Reputation: 25
I am stuck with a specific scenario of flattening the data and need help for it. I need the output as flattened data where the column values are not fixed. Due to this I want to restrict the output to fixed set of columns.
Given Table 'test_table'
ID | Name | Property |
---|---|---|
1 | C1 | xxx |
2 | C2 | xyz |
2 | C3 | zz |
The scenario is, column Name can have any no. of values corresponding to an ID. I need to flatten the data based in such a way that there is one row per ID field. Since the Name field varies with each ID, I want to flatten it for fix 3 columns like Co1, Co2, Co3. The output should look like
ID | Co1 | Co1_Property | Co2 | Co2_Property | Co3 | Co3_Property |
---|---|---|---|---|---|---|
1 | C1 | xxx | null | null | ||
2 | C2 | xyz | C3 | zz |
Could not think of a solution using Pivot or aggregation.
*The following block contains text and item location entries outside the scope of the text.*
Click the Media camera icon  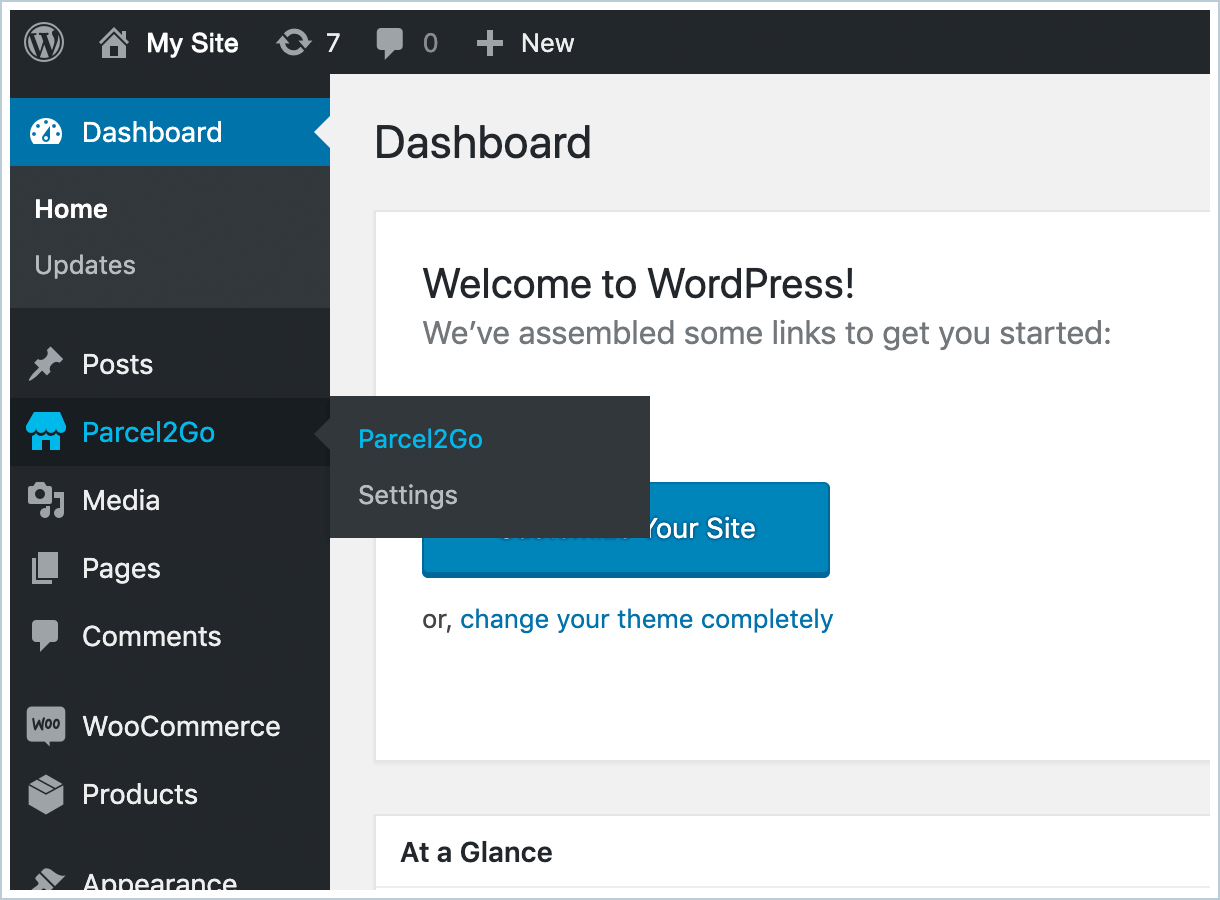[x=46, y=500]
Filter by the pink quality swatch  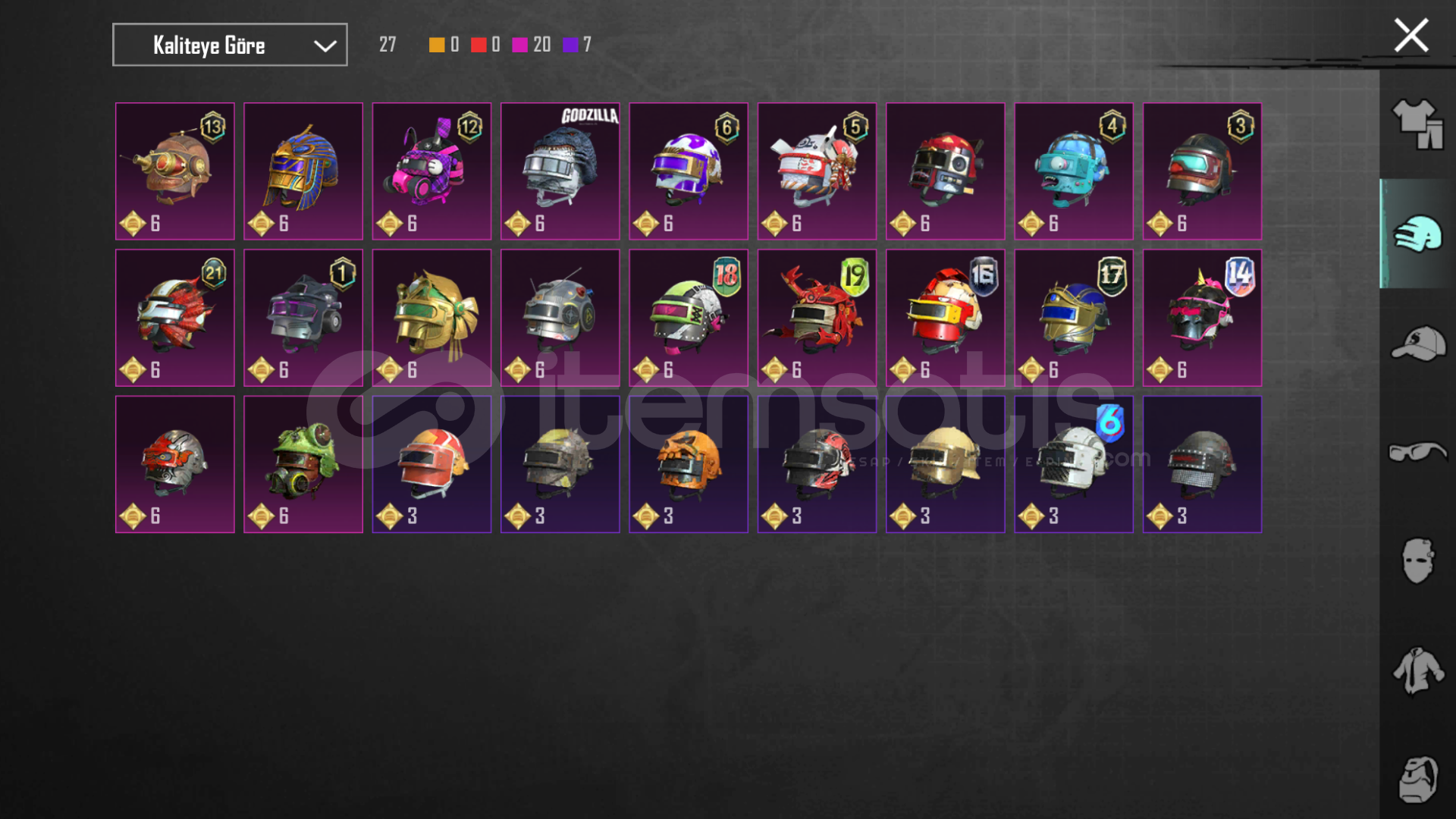tap(519, 45)
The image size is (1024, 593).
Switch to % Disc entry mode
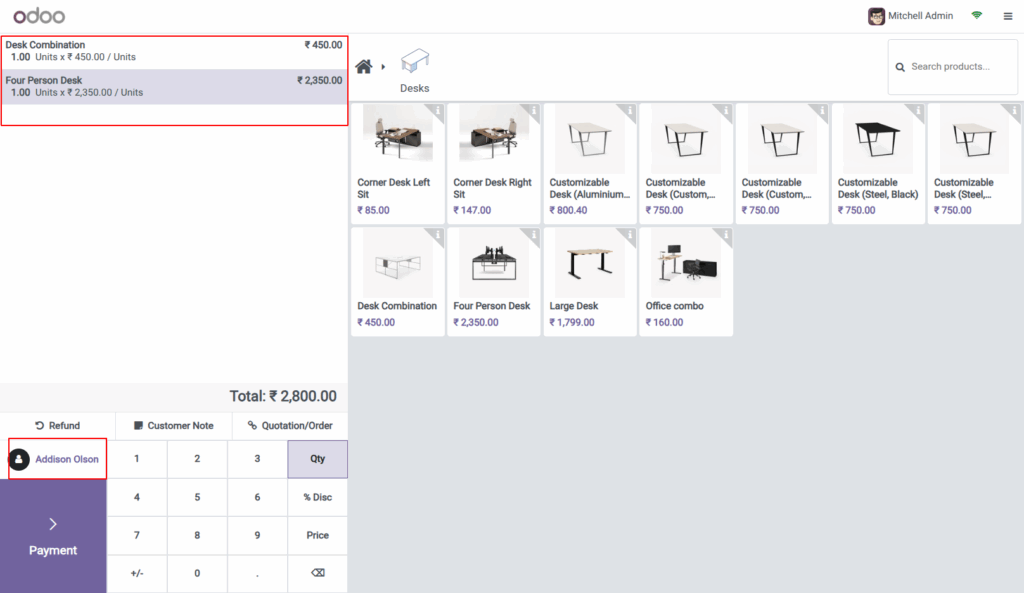(x=317, y=497)
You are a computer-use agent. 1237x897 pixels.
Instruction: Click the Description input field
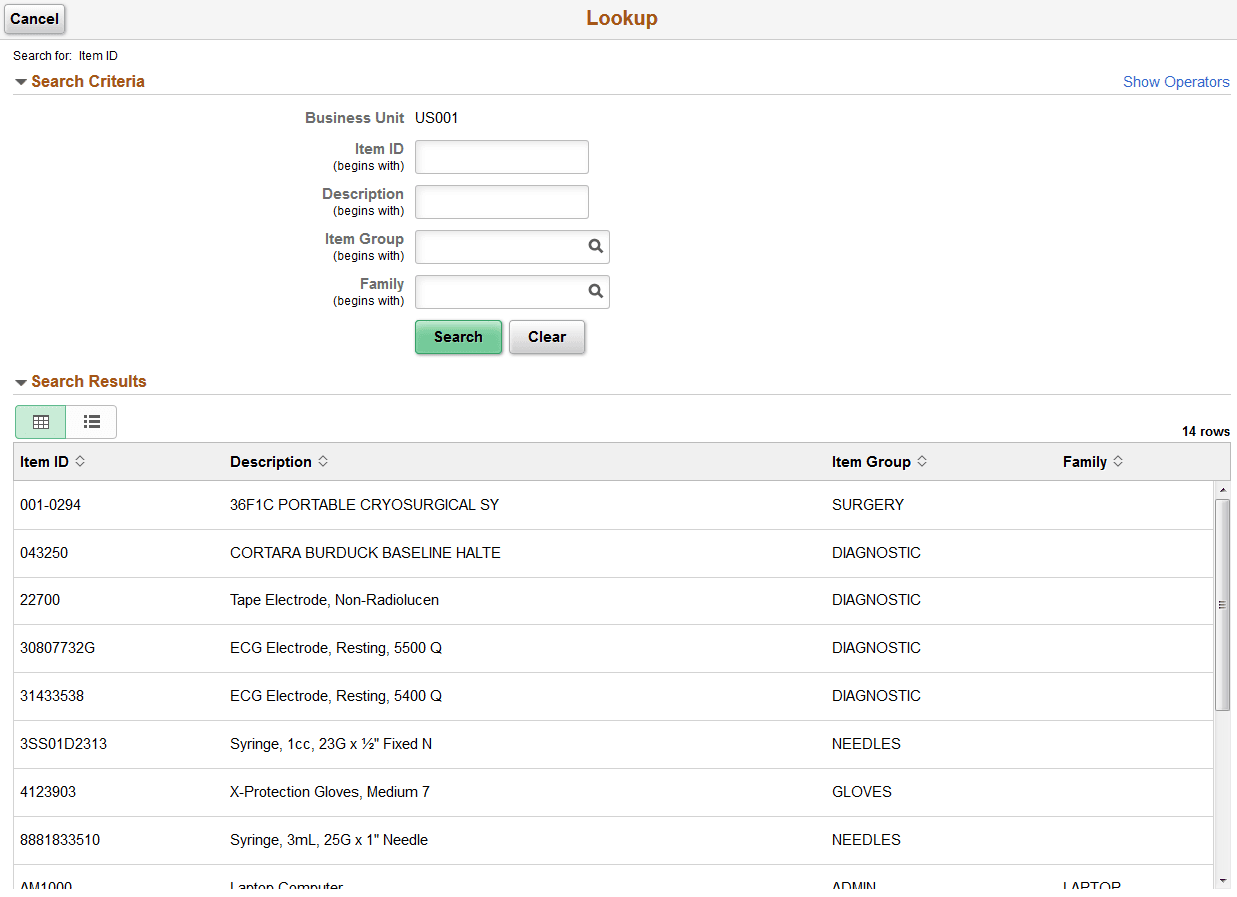[x=501, y=202]
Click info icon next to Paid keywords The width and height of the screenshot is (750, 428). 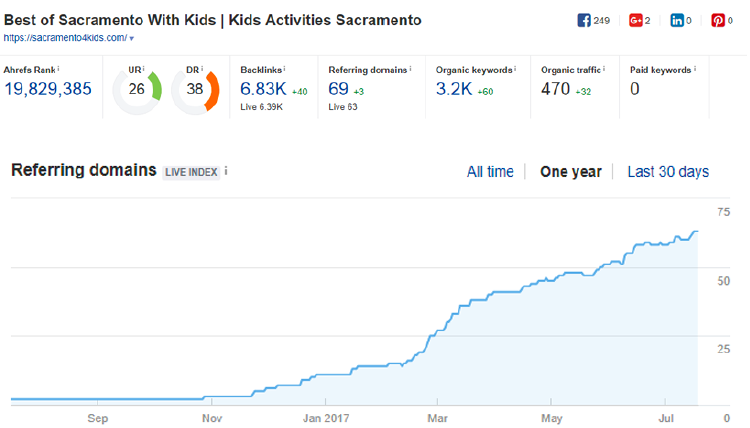coord(695,69)
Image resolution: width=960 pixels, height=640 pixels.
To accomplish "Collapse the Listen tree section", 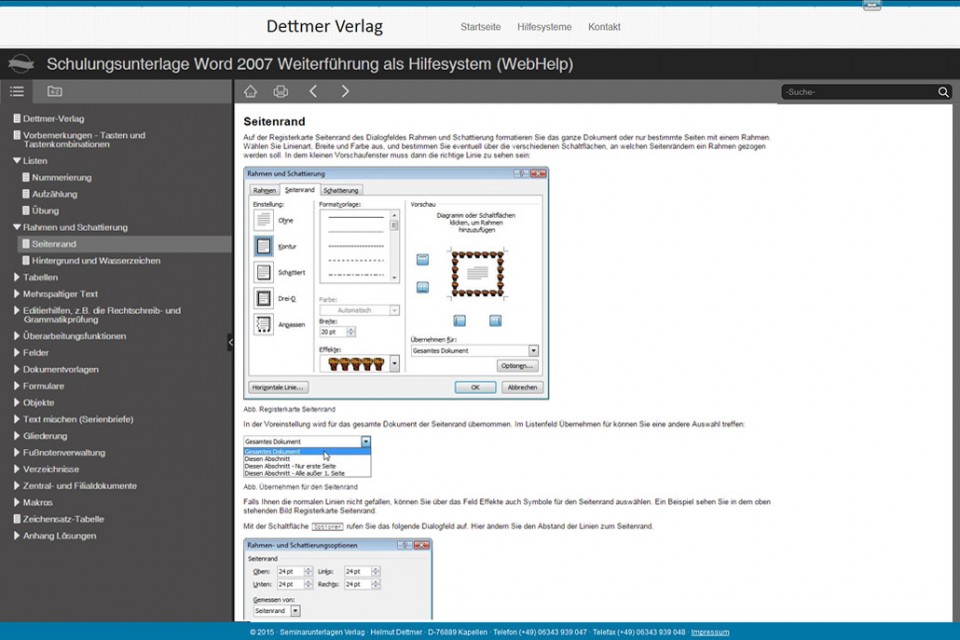I will [17, 160].

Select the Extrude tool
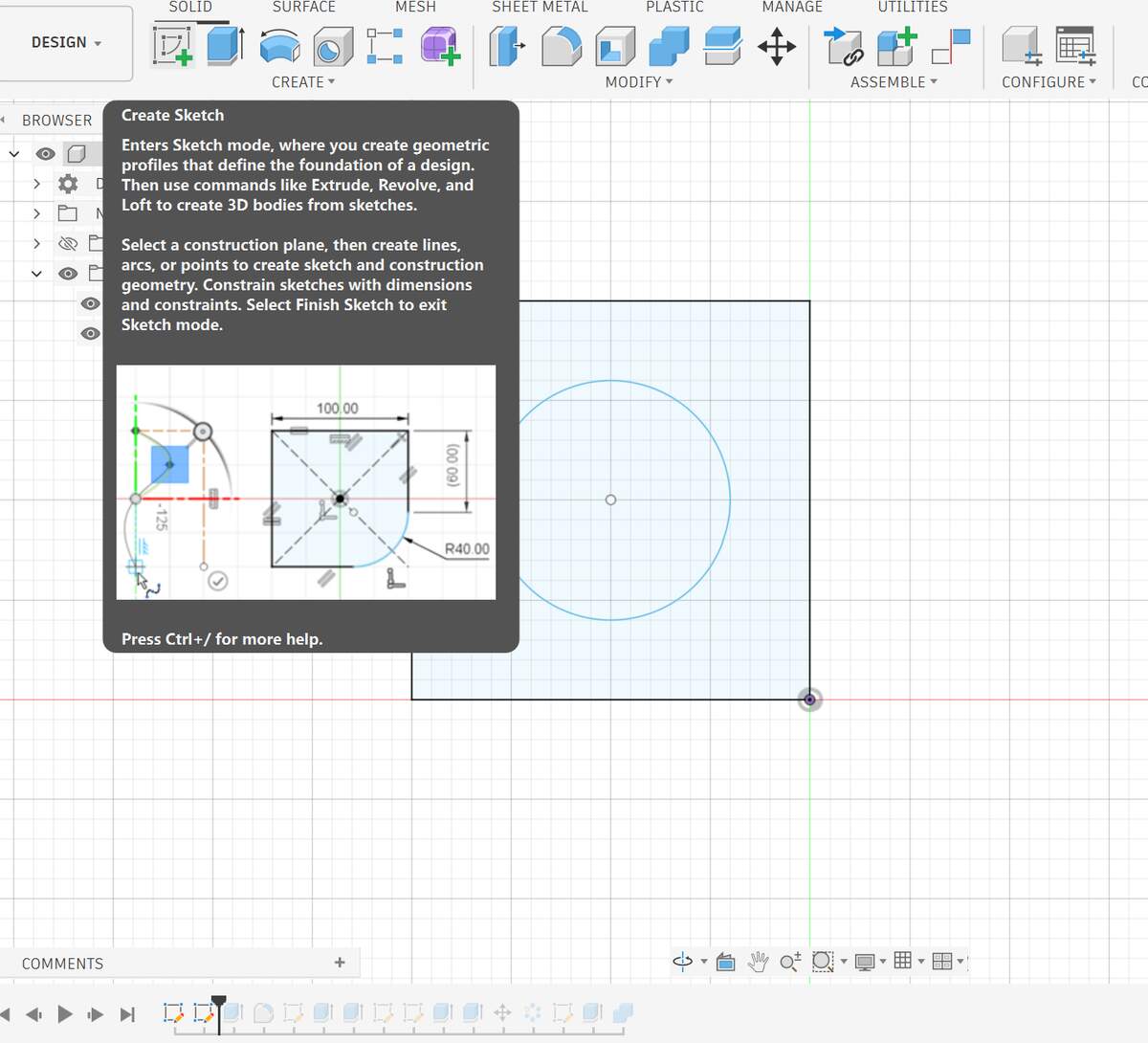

Any help would be appreciated.
Upvotes: 0
Views: 2440
Reputation: 172993
All current answers are too verbose and involve heavy repetition of same fragments of code again and again and if you need to account more columns you need to copy paste and add more lines which will make it even more verbose!
My preference is to avoid such type of coding and rather use something more generic as in below example
select * from (
select *, row_number() over(partition by id) col
from `project.dataset.table`)
pivot (max(name) as name, max(property) as property for col in (1, 2, 3))
If applied to sample data in your question - output is
If you want to change number of output columns - you just simply modify for col in (1, 2, 3)
part of query.
For example if you would wanted to have 5 columns - you would use for col in (1, 2, 3, 4, 5)
- that simple!!!
Upvotes: 1
Reputation: 1269823
You can use arrays:
select id,
array_agg(name order by name)[safe_ordinal(1)] as name_1,
array_agg(property order by name)[safe_ordinal(1)] as property_1,
array_agg(name order by name)[safe_ordinal(2)] as name_2,
array_agg(property order by name)[safe_ordinal(2)] as property_2,
array_agg(name order by name)[safe_ordinal(3)] as name_3,
array_agg(property order by name)[safe_ordinal(3)] as property_3
from t
group by id;
Upvotes: 1
Reputation: 86715
The standard practice is to use conditional aggregation. That is, to use CASE
expressions to pick which row goes to which column, then MAX()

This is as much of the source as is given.